Orientować się, że zostałem zmanipulowany i podle wykorzystany, zacząłem dopiero teraz. Kiedy K podczas porządków w szafie nagle wypaliła:
– Pamiętasz ten mój płaszczyk z ubiegłego roku?
– Ten, który nie chciał się odprać?
– No tak. Otóż, okazuje się, nie wiem jakim cudem, że to jednak nie jest płaszczyk z ubiegłego roku. TO jest płaszczyk z ubiegłego roku. Zapomniałam, że kupiłam.
– No cóż  – Wdech, wydech. – Dobrych płaszczy pewnie nigdy za dużo?
– No tak! A tamten czarny udało mi się doczyścić. Sposoby domowe są jednak lepsze niż pralnia. 
Nie jest źle. Mogło być gorzej. Bywało gorzej.
– I wiesz? Będziesz ze mnie dumny.
– Tak? – Nie daję po sobie poznać, że się boję. Że odkąd jesteśmy razem, hasło “będziesz ze mnie dumny” wywołuje taki sam efekt, jak pojawienie się pięknej kobiety w powieści szpiegowskiej. Świadomość, że będzie się działo.
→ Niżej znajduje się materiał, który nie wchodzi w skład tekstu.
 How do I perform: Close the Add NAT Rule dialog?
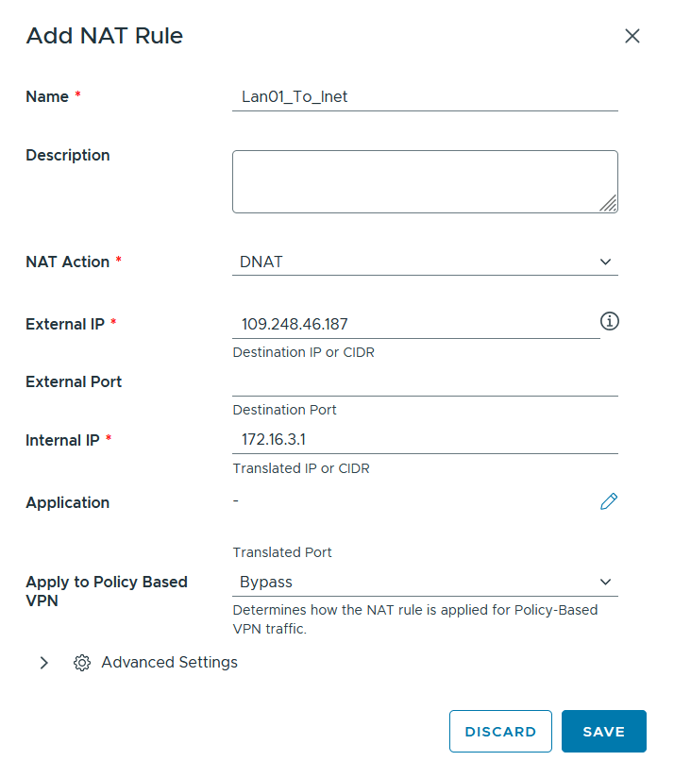pos(632,36)
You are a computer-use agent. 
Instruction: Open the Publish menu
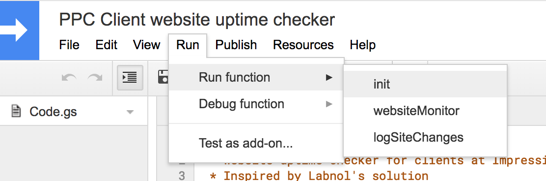(x=236, y=45)
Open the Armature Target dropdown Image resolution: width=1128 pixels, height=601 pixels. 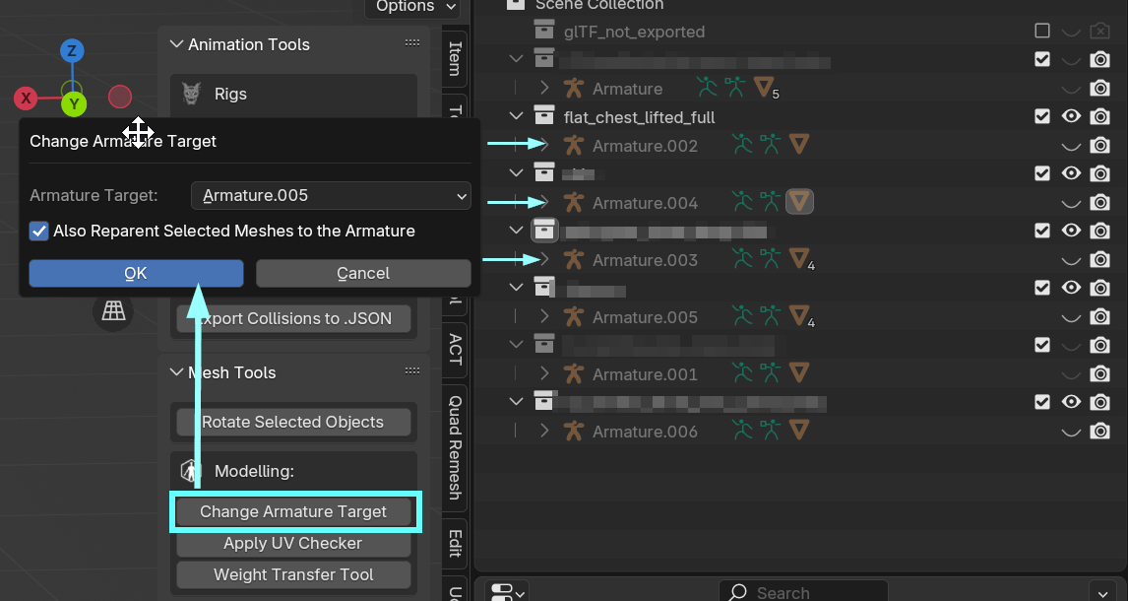331,196
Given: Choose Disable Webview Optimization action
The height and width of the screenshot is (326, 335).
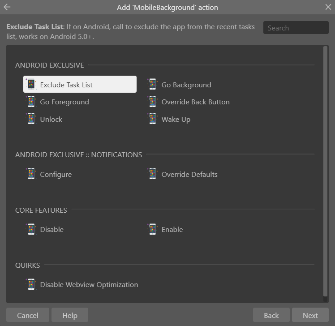Looking at the screenshot, I should tap(82, 284).
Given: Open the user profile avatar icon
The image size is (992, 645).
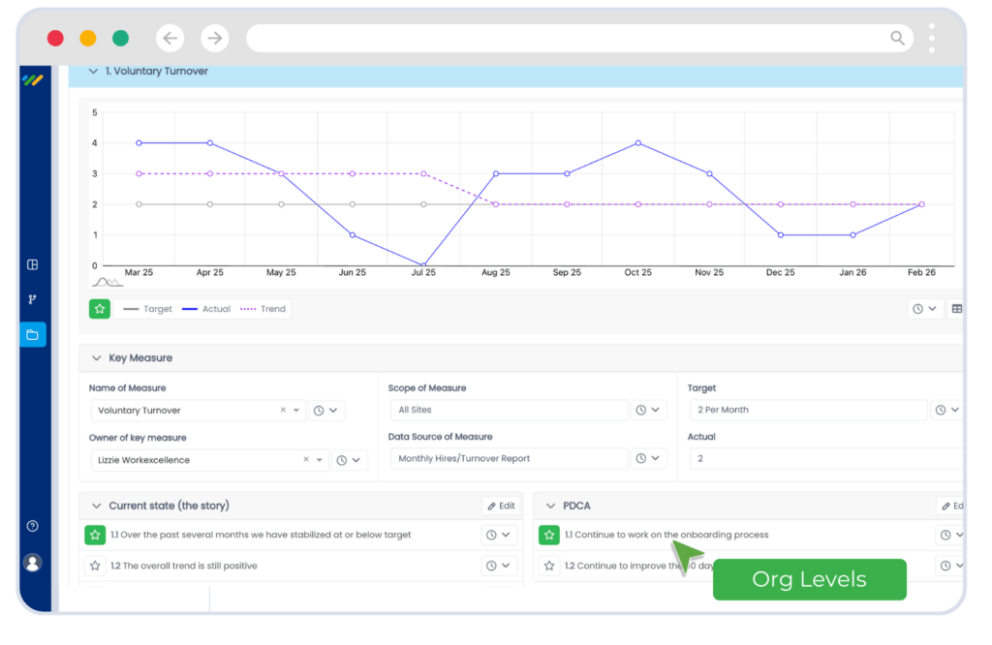Looking at the screenshot, I should click(x=32, y=562).
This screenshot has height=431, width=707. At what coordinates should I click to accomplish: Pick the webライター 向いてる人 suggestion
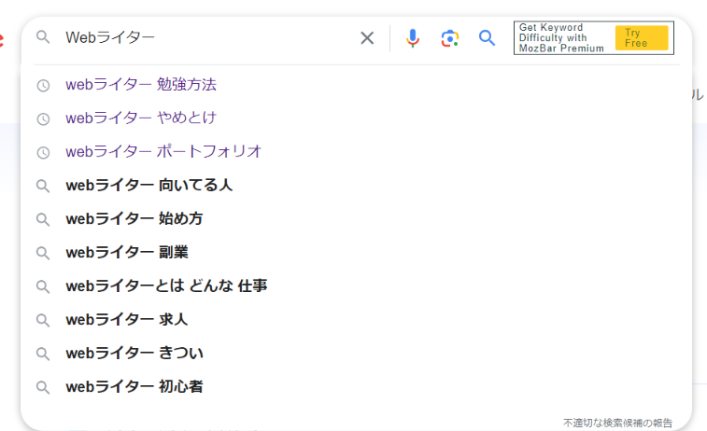(149, 186)
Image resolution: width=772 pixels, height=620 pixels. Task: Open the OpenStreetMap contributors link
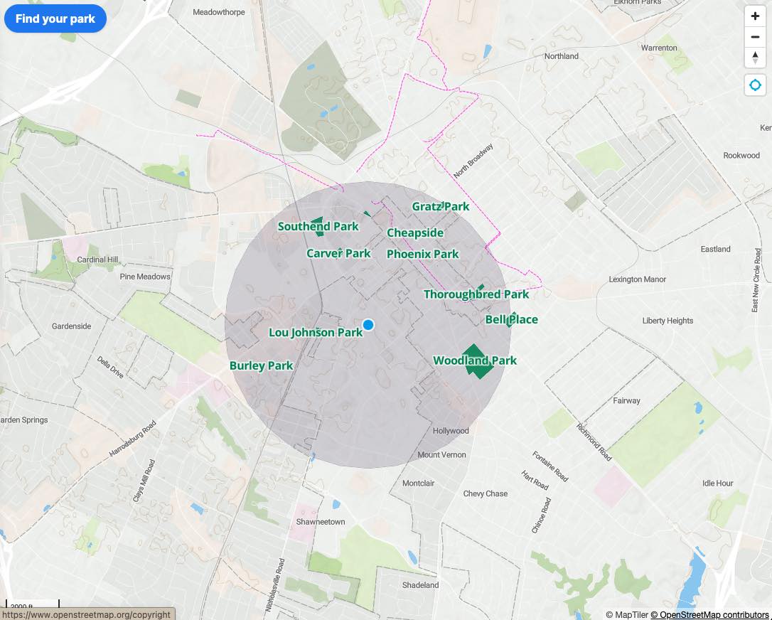tap(709, 614)
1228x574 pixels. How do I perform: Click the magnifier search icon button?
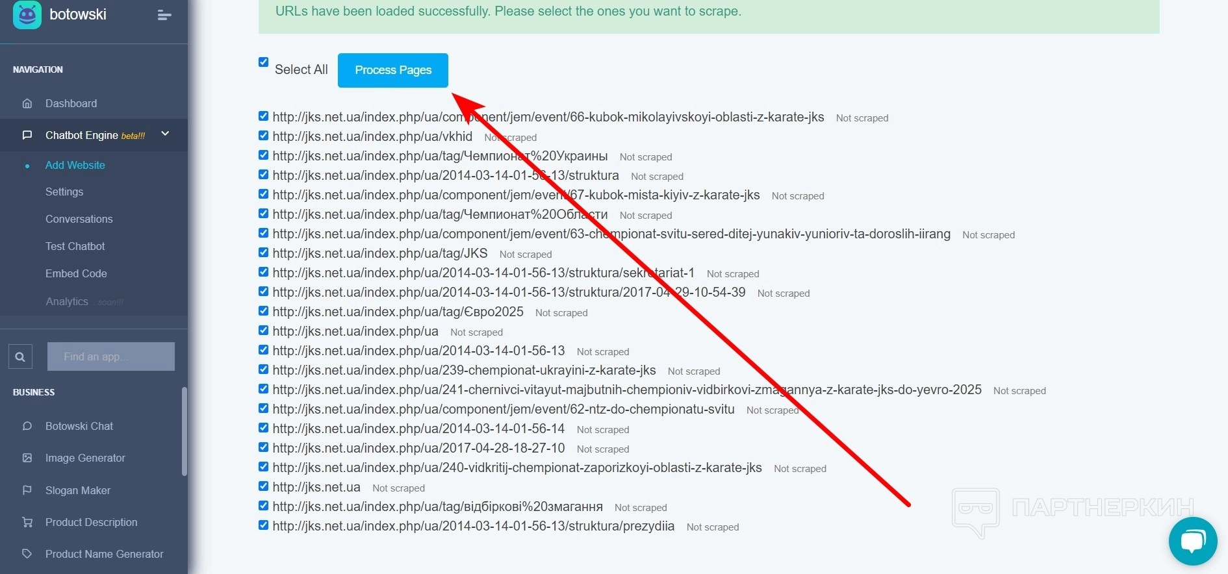pos(20,356)

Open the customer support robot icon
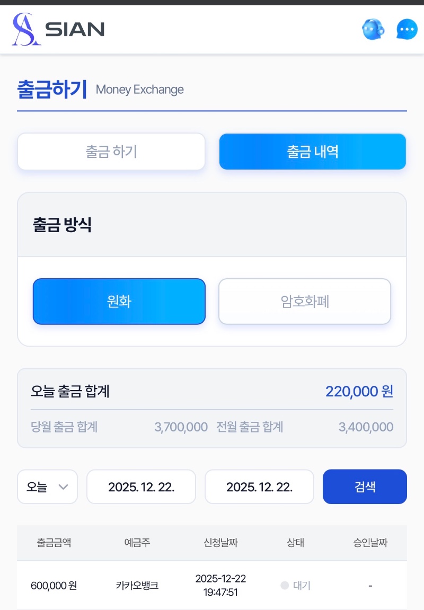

– Zauważyłam, że brakuje mi paru rzeczy na zimę. A nowa praca też wymaga nowej garderoby. Więc zrobiłam listę.
– I?
– I potem usiadłam z nią na spokojnie i wykreśliłam to, co w sumie jest niepotrzebne.
– I?
– Chyba będziemy potrzebować większej wypłaty.